For example, when I posted a picture of my actual – not existential – cleavage, some weird gorgeous degenerate with great cleavage and a wardrobe full of skimpy shirts (I know because I may or may not see them daily because she may or may not live downstairs) emailed me (instead of coming upstairs?) to lovingly, gently, stridently encourage/command me to stop “prostituting your cleavage”.

(Definitional problem. I am not getting PAID. Does that make it better or worse? And hello, pot.)

About the site redesign and sexy new brand, though, mostly I get a belly laugh and “YES! It is so you!”

Yeah, it is.  No word of a lie.

I’m all about The Cleavage and The Sex and The Money and The Thinking (usually about The Cleavage and The Sex and The Money…hence the accusation of virtual prostitution?).

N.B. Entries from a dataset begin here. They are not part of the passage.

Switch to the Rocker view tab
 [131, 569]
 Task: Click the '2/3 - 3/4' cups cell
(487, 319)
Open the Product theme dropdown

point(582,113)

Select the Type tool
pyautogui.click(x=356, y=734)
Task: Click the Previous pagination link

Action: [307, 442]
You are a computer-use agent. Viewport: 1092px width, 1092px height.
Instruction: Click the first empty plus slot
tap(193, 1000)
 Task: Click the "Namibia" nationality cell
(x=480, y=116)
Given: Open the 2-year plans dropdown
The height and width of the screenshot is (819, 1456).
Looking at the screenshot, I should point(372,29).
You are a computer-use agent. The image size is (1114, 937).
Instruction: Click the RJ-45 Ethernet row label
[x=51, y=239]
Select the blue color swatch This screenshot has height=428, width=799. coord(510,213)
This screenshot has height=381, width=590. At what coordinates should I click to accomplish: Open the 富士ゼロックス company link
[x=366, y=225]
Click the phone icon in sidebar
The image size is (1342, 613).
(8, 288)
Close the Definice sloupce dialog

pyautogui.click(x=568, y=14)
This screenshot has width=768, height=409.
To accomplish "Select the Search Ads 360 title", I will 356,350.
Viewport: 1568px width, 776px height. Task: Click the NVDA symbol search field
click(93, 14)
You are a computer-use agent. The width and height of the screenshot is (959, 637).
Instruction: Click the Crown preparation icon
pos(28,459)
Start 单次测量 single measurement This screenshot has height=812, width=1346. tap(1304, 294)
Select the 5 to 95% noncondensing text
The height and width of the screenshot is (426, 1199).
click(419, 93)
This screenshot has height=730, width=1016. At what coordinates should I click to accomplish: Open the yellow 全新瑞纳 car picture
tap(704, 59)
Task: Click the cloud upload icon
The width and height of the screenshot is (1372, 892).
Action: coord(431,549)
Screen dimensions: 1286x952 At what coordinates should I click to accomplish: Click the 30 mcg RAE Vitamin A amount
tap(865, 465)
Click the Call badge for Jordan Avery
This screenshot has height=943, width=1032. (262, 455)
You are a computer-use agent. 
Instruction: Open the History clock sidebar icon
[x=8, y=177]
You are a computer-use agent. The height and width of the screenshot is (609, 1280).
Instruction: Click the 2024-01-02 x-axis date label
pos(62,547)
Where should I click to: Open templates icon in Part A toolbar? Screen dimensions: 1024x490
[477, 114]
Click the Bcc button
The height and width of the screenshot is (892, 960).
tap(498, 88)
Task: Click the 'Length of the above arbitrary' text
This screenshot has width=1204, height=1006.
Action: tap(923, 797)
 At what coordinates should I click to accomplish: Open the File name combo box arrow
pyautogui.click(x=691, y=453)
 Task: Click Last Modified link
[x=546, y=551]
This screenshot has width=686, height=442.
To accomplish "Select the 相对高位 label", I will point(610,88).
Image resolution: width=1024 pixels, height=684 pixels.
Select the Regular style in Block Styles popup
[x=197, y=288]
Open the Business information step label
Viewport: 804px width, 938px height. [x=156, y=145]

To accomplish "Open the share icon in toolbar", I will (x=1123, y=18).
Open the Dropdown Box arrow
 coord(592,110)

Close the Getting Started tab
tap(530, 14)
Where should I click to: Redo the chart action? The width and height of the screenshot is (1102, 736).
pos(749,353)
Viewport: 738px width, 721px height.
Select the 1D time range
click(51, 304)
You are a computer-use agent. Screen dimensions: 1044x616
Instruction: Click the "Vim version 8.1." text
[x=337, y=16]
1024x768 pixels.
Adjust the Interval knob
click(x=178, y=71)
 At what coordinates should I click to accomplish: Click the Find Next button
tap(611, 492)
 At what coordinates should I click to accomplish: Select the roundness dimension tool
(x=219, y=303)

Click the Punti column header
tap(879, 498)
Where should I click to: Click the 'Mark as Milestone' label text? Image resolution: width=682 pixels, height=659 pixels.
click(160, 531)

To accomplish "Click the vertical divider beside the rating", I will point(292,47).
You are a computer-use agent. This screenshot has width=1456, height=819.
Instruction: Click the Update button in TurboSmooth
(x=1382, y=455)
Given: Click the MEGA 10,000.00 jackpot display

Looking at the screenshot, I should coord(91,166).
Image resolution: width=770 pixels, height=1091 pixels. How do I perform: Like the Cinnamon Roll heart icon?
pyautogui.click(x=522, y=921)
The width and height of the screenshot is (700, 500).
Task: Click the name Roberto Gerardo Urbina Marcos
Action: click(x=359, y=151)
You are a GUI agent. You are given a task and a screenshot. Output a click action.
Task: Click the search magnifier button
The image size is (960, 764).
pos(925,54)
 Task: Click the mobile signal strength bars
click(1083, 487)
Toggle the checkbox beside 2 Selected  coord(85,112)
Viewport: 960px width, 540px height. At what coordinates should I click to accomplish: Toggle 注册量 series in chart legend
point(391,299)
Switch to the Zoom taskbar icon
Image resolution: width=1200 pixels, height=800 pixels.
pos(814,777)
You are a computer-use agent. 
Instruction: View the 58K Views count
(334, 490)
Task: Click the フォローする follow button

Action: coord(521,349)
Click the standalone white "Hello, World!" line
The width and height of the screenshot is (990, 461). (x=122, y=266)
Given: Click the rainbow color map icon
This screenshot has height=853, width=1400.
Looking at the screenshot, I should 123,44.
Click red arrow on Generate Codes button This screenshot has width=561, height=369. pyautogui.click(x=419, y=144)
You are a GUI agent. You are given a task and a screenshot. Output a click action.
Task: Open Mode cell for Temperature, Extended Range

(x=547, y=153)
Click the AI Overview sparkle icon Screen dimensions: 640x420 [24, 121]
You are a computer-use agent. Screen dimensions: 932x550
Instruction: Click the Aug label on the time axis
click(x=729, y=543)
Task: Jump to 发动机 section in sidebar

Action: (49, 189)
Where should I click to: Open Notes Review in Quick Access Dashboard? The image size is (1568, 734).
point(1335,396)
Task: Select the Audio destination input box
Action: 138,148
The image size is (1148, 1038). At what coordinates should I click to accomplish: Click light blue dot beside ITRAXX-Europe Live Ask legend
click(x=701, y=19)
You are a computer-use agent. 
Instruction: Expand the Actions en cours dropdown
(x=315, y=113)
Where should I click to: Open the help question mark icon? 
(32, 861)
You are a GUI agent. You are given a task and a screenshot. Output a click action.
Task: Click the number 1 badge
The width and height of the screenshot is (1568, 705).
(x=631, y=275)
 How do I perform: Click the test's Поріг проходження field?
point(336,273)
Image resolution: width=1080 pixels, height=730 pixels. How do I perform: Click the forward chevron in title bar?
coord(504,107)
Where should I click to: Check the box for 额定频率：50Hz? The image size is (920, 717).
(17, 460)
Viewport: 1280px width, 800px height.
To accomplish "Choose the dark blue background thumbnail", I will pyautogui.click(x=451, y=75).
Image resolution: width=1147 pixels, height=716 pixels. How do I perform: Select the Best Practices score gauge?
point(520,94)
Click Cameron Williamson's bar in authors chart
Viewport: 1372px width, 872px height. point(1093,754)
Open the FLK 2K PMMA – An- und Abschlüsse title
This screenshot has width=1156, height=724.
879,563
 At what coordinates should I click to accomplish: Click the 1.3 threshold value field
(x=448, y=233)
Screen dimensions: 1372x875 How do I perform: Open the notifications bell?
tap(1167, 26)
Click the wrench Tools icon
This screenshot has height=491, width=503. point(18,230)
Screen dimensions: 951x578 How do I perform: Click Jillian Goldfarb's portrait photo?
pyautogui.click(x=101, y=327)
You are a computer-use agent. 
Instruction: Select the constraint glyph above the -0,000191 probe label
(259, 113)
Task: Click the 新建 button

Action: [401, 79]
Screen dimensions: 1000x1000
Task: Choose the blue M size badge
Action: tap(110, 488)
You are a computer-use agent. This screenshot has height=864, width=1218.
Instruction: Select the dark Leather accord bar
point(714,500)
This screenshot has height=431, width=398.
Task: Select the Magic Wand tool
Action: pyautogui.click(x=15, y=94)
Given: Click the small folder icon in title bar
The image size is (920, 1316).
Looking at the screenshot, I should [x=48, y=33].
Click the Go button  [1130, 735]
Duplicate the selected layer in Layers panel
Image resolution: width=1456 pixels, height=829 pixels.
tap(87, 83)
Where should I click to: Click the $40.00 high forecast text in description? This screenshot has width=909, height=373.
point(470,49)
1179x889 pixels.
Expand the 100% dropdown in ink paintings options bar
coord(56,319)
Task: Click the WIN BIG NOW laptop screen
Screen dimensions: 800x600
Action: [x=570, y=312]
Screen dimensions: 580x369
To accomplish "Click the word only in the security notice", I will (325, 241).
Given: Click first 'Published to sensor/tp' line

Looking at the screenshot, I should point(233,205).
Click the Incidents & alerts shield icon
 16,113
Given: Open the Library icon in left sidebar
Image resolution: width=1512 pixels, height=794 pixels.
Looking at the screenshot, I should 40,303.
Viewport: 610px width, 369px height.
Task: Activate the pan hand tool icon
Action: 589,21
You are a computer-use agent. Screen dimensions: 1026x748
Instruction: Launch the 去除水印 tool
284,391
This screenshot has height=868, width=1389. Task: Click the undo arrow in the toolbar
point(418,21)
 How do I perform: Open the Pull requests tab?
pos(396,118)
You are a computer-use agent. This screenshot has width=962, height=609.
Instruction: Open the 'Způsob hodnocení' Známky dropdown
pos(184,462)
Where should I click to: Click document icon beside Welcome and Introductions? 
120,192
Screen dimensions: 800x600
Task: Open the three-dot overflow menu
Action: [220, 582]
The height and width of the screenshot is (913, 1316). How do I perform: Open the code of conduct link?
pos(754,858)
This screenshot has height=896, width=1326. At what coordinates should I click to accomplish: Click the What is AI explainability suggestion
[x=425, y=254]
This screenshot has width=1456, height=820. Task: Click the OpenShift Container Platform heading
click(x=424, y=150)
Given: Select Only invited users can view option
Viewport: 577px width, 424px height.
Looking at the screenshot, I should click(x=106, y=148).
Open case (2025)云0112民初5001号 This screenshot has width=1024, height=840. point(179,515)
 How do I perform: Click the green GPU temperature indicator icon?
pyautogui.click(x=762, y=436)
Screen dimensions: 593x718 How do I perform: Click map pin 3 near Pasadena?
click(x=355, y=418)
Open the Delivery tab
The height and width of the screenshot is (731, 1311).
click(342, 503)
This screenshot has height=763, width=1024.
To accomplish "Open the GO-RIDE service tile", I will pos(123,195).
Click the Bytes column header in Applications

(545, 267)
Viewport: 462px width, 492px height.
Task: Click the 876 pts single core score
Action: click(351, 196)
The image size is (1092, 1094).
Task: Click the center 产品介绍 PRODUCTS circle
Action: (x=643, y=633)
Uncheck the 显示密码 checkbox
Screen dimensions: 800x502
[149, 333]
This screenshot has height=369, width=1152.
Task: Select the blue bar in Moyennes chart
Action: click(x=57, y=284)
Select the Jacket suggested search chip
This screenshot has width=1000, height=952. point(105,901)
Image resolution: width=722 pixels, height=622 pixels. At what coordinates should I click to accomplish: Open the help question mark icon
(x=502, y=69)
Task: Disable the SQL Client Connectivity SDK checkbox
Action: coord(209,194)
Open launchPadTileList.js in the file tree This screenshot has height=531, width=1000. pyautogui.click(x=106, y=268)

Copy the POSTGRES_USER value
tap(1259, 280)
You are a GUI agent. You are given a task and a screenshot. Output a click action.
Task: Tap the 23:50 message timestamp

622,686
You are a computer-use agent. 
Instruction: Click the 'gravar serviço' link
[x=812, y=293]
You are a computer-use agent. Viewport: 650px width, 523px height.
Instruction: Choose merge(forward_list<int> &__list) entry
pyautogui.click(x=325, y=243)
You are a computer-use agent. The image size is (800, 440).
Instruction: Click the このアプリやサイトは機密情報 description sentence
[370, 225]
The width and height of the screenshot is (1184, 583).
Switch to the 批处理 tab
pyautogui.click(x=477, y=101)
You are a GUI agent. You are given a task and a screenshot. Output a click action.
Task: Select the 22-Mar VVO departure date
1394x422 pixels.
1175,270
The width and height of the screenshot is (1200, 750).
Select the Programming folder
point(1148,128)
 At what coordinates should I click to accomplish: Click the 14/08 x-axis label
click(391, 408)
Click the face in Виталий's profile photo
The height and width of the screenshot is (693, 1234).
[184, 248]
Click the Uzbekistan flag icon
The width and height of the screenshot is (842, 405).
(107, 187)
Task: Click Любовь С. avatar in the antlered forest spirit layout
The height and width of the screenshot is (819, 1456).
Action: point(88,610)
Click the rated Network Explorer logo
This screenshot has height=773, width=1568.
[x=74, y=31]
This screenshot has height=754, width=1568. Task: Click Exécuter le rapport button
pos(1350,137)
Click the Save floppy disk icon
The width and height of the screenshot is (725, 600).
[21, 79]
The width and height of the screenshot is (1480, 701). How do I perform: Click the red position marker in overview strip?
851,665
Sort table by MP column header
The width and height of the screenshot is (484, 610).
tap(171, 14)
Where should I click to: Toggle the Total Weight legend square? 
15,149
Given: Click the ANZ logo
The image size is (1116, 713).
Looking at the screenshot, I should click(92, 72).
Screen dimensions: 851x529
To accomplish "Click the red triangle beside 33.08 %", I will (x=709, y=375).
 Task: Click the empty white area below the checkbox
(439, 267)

My brand is therefore authentic, and authentically problematic.

I want to tell you why, complete with case studies, but I’m getting irritated cautioned by an inner dialogue with my imaginary Gretchen Rubin.

In case you missed it, the real Gretchen Rubin reminded me not to be snarky critical of other writers and bloggers (but not Chris Brown, it is totally okay to criticize him because he’s not even a real person and I might be putting words in her mouth) because one day I’m going to go to Blogher and be wildly snubbed by all my imaginary friends (again, words in mouth, maybe).  Also it is just wrong.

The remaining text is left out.